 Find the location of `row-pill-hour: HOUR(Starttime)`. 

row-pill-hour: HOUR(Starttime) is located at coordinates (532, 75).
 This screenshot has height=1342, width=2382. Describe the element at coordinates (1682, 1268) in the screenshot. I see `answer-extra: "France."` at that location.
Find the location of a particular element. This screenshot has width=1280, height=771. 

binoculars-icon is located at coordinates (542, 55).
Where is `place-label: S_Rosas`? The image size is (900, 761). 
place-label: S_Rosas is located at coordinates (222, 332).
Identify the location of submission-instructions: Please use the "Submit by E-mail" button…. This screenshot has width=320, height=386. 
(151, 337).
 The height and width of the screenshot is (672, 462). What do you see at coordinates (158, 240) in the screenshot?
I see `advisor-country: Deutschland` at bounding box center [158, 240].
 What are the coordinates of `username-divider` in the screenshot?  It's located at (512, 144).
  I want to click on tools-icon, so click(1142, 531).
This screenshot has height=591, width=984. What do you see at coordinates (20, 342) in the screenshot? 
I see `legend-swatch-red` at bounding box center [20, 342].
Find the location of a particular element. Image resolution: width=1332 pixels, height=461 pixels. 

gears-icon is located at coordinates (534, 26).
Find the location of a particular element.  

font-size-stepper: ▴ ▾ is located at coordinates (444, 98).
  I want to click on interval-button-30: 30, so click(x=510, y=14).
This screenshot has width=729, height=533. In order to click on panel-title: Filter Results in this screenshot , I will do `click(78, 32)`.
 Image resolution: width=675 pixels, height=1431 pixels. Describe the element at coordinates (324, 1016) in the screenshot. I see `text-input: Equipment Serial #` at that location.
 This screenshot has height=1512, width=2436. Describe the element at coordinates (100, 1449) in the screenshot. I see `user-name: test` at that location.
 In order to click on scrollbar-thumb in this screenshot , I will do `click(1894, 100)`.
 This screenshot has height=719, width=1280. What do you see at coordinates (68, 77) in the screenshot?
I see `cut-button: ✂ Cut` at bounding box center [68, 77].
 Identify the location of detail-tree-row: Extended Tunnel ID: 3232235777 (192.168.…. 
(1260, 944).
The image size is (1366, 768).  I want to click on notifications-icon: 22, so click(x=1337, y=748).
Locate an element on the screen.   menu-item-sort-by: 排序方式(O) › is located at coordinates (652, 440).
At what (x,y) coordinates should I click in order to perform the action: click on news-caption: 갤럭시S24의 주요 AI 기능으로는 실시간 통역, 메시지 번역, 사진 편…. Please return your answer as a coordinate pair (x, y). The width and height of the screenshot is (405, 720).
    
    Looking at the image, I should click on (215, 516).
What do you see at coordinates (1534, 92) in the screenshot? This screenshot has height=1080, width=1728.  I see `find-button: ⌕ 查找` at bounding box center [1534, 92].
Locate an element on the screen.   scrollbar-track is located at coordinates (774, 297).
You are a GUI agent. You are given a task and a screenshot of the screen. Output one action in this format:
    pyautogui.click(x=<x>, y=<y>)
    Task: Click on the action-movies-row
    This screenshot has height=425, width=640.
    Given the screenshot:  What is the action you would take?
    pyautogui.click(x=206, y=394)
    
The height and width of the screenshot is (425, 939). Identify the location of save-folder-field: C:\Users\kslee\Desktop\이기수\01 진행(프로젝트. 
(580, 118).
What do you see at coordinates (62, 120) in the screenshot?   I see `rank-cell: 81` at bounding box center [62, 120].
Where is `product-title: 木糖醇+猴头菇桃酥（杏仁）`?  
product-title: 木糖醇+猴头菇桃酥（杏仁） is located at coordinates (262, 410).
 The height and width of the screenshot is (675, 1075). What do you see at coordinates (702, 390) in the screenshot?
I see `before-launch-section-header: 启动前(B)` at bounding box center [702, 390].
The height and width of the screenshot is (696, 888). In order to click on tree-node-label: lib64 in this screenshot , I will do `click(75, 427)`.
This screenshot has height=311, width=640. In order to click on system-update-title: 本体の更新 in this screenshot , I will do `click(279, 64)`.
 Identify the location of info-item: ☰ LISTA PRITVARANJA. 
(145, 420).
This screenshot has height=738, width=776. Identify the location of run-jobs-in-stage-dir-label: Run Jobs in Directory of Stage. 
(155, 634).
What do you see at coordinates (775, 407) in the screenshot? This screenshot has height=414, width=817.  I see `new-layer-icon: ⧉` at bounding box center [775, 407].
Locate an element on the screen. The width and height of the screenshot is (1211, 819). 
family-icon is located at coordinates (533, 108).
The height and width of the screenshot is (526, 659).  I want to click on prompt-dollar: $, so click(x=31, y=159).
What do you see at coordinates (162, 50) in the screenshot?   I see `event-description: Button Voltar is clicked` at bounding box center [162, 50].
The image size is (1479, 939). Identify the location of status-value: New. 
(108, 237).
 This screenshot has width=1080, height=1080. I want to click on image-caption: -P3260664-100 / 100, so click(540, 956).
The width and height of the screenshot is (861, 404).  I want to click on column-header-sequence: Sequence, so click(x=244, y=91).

******************************

EXERCISE AIM: Retype every line of the data above with no changes.

RESULT FOR THIS EXERCISE:
 Find the location of `row-pill-hour: HOUR(Starttime)`. 

row-pill-hour: HOUR(Starttime) is located at coordinates (532, 75).
 This screenshot has height=1342, width=2382. Describe the element at coordinates (1682, 1268) in the screenshot. I see `answer-extra: "France."` at that location.
Find the location of a particular element. This screenshot has width=1280, height=771. 

binoculars-icon is located at coordinates (542, 55).
Where is `place-label: S_Rosas`? The image size is (900, 761). 
place-label: S_Rosas is located at coordinates (222, 332).
Identify the location of submission-instructions: Please use the "Submit by E-mail" button…. This screenshot has width=320, height=386. 
(151, 337).
 The height and width of the screenshot is (672, 462). What do you see at coordinates (158, 240) in the screenshot?
I see `advisor-country: Deutschland` at bounding box center [158, 240].
 What are the coordinates of `username-divider` in the screenshot?  It's located at (512, 144).
  I want to click on tools-icon, so click(1142, 531).
This screenshot has height=591, width=984. What do you see at coordinates (20, 342) in the screenshot? 
I see `legend-swatch-red` at bounding box center [20, 342].
Find the location of a particular element. Image resolution: width=1332 pixels, height=461 pixels. 

gears-icon is located at coordinates (534, 26).
Find the location of a particular element.  

font-size-stepper: ▴ ▾ is located at coordinates (444, 98).
  I want to click on interval-button-30: 30, so click(x=510, y=14).
This screenshot has width=729, height=533. In order to click on panel-title: Filter Results in this screenshot , I will do `click(78, 32)`.
 Image resolution: width=675 pixels, height=1431 pixels. Describe the element at coordinates (324, 1016) in the screenshot. I see `text-input: Equipment Serial #` at that location.
 This screenshot has height=1512, width=2436. Describe the element at coordinates (100, 1449) in the screenshot. I see `user-name: test` at that location.
 In order to click on scrollbar-thumb in this screenshot , I will do `click(1894, 100)`.
 This screenshot has height=719, width=1280. What do you see at coordinates (68, 77) in the screenshot?
I see `cut-button: ✂ Cut` at bounding box center [68, 77].
 Identify the location of detail-tree-row: Extended Tunnel ID: 3232235777 (192.168.…. 
(1260, 944).
The image size is (1366, 768).  I want to click on notifications-icon: 22, so click(x=1337, y=748).
Locate an element on the screen.   menu-item-sort-by: 排序方式(O) › is located at coordinates (652, 440).
At what (x,y) coordinates should I click in order to perform the action: click on news-caption: 갤럭시S24의 주요 AI 기능으로는 실시간 통역, 메시지 번역, 사진 편…. Please return your answer as a coordinate pair (x, y). The width and height of the screenshot is (405, 720).
    
    Looking at the image, I should click on (215, 516).
What do you see at coordinates (1534, 92) in the screenshot? This screenshot has height=1080, width=1728.  I see `find-button: ⌕ 查找` at bounding box center [1534, 92].
Locate an element on the screen.   scrollbar-track is located at coordinates (774, 297).
You are a GUI agent. You are given a task and a screenshot of the screen. Output one action in this format:
    pyautogui.click(x=<x>, y=<y>)
    Task: Click on the action-movies-row
    This screenshot has height=425, width=640.
    Given the screenshot:  What is the action you would take?
    pyautogui.click(x=206, y=394)
    
The height and width of the screenshot is (425, 939). Identify the location of save-folder-field: C:\Users\kslee\Desktop\이기수\01 진행(프로젝트. 
(580, 118).
What do you see at coordinates (62, 120) in the screenshot?   I see `rank-cell: 81` at bounding box center [62, 120].
Where is `product-title: 木糖醇+猴头菇桃酥（杏仁）`?  
product-title: 木糖醇+猴头菇桃酥（杏仁） is located at coordinates (262, 410).
 The height and width of the screenshot is (675, 1075). What do you see at coordinates (702, 390) in the screenshot?
I see `before-launch-section-header: 启动前(B)` at bounding box center [702, 390].
The height and width of the screenshot is (696, 888). In order to click on tree-node-label: lib64 in this screenshot , I will do `click(75, 427)`.
This screenshot has height=311, width=640. In order to click on system-update-title: 本体の更新 in this screenshot , I will do `click(279, 64)`.
 Identify the location of info-item: ☰ LISTA PRITVARANJA. 
(145, 420).
This screenshot has height=738, width=776. Identify the location of run-jobs-in-stage-dir-label: Run Jobs in Directory of Stage. 
(155, 634).
What do you see at coordinates (775, 407) in the screenshot? This screenshot has height=414, width=817.  I see `new-layer-icon: ⧉` at bounding box center [775, 407].
Locate an element on the screen. The width and height of the screenshot is (1211, 819). 
family-icon is located at coordinates (533, 108).
The height and width of the screenshot is (526, 659).  I want to click on prompt-dollar: $, so click(x=31, y=159).
What do you see at coordinates (162, 50) in the screenshot?   I see `event-description: Button Voltar is clicked` at bounding box center [162, 50].
The image size is (1479, 939). Identify the location of status-value: New. 
(108, 237).
 This screenshot has width=1080, height=1080. I want to click on image-caption: -P3260664-100 / 100, so click(540, 956).
The width and height of the screenshot is (861, 404).  I want to click on column-header-sequence: Sequence, so click(x=244, y=91).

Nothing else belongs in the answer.